It was February, freezing cold and our teeth chattered as rain began to fall; we’d been climbing in T-shirts and jeans after the heat of the day. Then, I remembered I had the number from the restaurant in my phone from when I made the reservation for dinner the previous evening. It was a long shot, but I rang and Abdel answered. I managed to communicate what had happened and was touched when he said he’d set out at first light to try to find us.

We were hardened climbers but passing the night on the ledge was terrifying. We were 1500 feet up and could sense the void below. We could hear jackals howling somewhere out there and it was so, so cold. Periodically, we'd get up to stamp our feet when they went numb. There were points when I really thought we might not make it to morning. But finally, the sky began to lighten and we started a terrifying abseil down the jagged rock in stages, throwing our ropes down into unseen voids, having to check each other’s knots for fear that cold and exhaustion had made our minds slow. It was terrifying - it's easy to make a fatal mistake at the best of times, never mind with no sleep.
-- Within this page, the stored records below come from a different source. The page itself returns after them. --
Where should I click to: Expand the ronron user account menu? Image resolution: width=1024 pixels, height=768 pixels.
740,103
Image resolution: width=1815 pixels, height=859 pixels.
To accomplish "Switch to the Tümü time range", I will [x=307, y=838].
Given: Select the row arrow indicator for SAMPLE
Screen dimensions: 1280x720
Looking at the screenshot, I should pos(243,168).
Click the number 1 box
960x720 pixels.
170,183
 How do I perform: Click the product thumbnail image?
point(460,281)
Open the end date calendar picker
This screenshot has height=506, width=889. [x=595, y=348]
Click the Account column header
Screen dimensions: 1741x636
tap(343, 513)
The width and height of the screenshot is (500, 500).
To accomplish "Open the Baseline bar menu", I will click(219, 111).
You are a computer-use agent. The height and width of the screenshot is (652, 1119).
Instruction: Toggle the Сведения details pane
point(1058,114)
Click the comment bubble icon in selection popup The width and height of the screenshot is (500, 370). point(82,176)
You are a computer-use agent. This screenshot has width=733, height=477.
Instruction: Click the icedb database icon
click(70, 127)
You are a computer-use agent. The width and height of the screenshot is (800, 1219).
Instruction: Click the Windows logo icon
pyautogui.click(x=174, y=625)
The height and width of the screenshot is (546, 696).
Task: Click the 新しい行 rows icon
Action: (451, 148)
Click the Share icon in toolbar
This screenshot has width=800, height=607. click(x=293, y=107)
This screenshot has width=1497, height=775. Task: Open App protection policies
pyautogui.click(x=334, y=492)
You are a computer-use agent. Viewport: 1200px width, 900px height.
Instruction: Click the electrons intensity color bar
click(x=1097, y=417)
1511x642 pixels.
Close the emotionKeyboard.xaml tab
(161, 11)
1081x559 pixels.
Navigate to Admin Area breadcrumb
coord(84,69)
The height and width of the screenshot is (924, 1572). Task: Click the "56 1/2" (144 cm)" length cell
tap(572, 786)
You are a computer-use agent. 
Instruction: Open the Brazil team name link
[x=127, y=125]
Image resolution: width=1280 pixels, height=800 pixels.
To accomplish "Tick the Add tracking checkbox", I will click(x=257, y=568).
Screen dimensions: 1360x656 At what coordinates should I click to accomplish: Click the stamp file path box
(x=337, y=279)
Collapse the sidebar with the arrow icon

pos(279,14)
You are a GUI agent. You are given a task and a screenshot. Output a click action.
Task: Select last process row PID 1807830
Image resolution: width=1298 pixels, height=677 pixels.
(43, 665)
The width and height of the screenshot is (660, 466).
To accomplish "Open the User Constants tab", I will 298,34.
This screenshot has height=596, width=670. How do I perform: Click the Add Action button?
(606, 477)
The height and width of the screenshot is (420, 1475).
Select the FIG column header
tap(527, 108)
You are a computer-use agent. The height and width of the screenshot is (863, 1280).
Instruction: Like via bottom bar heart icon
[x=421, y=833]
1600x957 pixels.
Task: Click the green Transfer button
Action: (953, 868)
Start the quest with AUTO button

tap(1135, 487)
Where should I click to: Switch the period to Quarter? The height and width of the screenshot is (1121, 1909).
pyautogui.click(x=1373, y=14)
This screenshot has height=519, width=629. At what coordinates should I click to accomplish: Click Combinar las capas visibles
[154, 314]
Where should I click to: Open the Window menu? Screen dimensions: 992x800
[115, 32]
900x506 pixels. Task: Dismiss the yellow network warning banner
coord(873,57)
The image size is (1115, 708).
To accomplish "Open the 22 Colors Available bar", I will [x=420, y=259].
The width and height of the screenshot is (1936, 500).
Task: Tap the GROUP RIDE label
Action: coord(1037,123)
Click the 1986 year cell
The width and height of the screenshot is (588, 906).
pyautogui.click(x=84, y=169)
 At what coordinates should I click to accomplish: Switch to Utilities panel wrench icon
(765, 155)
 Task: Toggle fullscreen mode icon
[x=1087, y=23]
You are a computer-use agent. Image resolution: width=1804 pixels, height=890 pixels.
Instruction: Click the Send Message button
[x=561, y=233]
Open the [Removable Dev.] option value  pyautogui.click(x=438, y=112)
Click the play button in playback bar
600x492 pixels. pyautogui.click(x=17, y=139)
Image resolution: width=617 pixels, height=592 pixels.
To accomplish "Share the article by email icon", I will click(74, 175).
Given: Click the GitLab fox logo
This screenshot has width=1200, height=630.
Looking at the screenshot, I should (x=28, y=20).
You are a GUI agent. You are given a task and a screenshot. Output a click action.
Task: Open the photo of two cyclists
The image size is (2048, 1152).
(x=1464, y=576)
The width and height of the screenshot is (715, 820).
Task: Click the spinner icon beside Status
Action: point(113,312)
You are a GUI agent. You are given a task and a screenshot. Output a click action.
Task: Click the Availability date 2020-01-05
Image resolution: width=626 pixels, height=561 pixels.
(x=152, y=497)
Eventually, I was relieved to spot a track leading back down the mountain and, unbelievably, I saw Abdel with a search party of his friends walking towards us. I couldn’t believe he’d really come for me. He said he was relieved to have found us, and we trekked back down to safety together, with Abdel promising a celebration for our return at the restaurant.

'My knees actually went weak'

It was a magical evening as half of the village turned out to dance, eat and play music, and it was a world away from the previous night spent shivering on an exposed rock face. Abdel hugged me and said how happy he was I was safe. He took my hand and placed a ring on my finger. It was a piece of desert silver, shaped like a tent. 'To make sure you always have shelter,' he told me. My knees actually went weak.

jane johnson
Jane Johnson
Abdel and Jane in Morocco in 2005.

I flew back to the UK, and almost as soon as I got home, Abdel phoned me to make sure I was safe. We spoke every night for weeks; then I flew out again to stay with his family. Seven months later we were married, and this year we’ll celebrate 20 years living a wonderful life together between Morocco and Cornwall.

My experience didn’t stop me climbing and I’ve taken Abdel out on the Cornish cliffs many times – he’s a fearless natural! We continued adventuring together, even spending three weeks trekking in the Sahara with nomads in our early years of marriage. But now we’re in our 60s, we prefer to keep our feet on the ground.